I am enjoying reading your blog. This entry touched my heart, given how often in my life I have been around people ill and people dying.

After being a shepherdess to my mom through her last days of life in hospice, I took that experience into both my writing and the way I live.

You can find the article titled, "Health and Wellness through Loss" here:

http://www.laviniaweissman.com/publications.php


Over a period of time, I made friends with my mentor, Stephen Levine, on death and dying gain, through his book, Healing Into Life and Death.

I read the book a few pages at a time as it came to parallel my own experience with grief and death.

One day I woke up and discovered a new layer to what it means to live and be "authentic me."

This authentic me needed to invent new conversations and attract the kind of people to have these new conversations that go beyond resignation or accepting the difficulties around us. But I noticed that just having these conversations was not enough.

To me living in life fully is about joining with others to find new ways to address the difficulties of these times, and that when we really come from that "authentic place," it means we come alive and feel control over our lives.

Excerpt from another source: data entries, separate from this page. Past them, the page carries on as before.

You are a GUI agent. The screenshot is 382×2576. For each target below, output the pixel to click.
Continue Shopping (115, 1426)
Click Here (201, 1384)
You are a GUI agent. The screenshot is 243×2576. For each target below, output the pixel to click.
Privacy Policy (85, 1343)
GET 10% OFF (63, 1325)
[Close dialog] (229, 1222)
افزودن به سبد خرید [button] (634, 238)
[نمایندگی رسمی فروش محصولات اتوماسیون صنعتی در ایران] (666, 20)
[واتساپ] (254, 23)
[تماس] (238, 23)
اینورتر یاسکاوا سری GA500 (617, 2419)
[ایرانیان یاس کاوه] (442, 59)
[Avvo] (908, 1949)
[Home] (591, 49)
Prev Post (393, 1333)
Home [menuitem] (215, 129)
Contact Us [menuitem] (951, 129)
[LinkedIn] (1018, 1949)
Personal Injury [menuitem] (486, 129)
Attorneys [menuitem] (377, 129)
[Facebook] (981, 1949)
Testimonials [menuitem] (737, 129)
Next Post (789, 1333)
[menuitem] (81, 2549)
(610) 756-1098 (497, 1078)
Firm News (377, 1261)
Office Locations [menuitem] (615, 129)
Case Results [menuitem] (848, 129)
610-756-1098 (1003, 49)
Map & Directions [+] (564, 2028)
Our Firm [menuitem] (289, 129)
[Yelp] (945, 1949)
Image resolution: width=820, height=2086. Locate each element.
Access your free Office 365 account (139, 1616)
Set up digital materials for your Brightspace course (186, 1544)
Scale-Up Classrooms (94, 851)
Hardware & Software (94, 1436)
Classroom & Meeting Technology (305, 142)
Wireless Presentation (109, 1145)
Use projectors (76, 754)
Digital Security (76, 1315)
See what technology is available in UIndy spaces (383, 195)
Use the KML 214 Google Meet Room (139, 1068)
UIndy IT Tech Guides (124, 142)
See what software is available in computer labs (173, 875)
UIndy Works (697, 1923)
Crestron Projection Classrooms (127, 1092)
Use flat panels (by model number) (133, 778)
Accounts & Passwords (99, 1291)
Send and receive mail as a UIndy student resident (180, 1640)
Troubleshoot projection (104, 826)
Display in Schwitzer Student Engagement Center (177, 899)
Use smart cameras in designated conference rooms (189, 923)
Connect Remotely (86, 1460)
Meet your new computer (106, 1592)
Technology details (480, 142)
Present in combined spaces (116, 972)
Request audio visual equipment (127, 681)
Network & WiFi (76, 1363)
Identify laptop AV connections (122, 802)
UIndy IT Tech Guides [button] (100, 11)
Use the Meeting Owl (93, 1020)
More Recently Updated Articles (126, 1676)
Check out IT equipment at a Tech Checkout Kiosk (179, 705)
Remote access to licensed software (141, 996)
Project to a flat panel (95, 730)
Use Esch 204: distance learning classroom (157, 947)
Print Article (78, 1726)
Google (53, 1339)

My "authentic me," came to realize that the heroic stance of a "being authentic" was not enough. It was about really finding others who are their "authentic selves" and breathing life together into the work we know how to do and the work we need to learn to do.

Andrew

Thank you Lavinia,

I have noticed also that when I am most connected to myself, then I can help others be their very best.

I agree that "authenticity" held inward is a waste of being. It must be extended outward and used to lift and support others to meet the full measure of its purpose.

I greatly appreciate your comment. Thank you!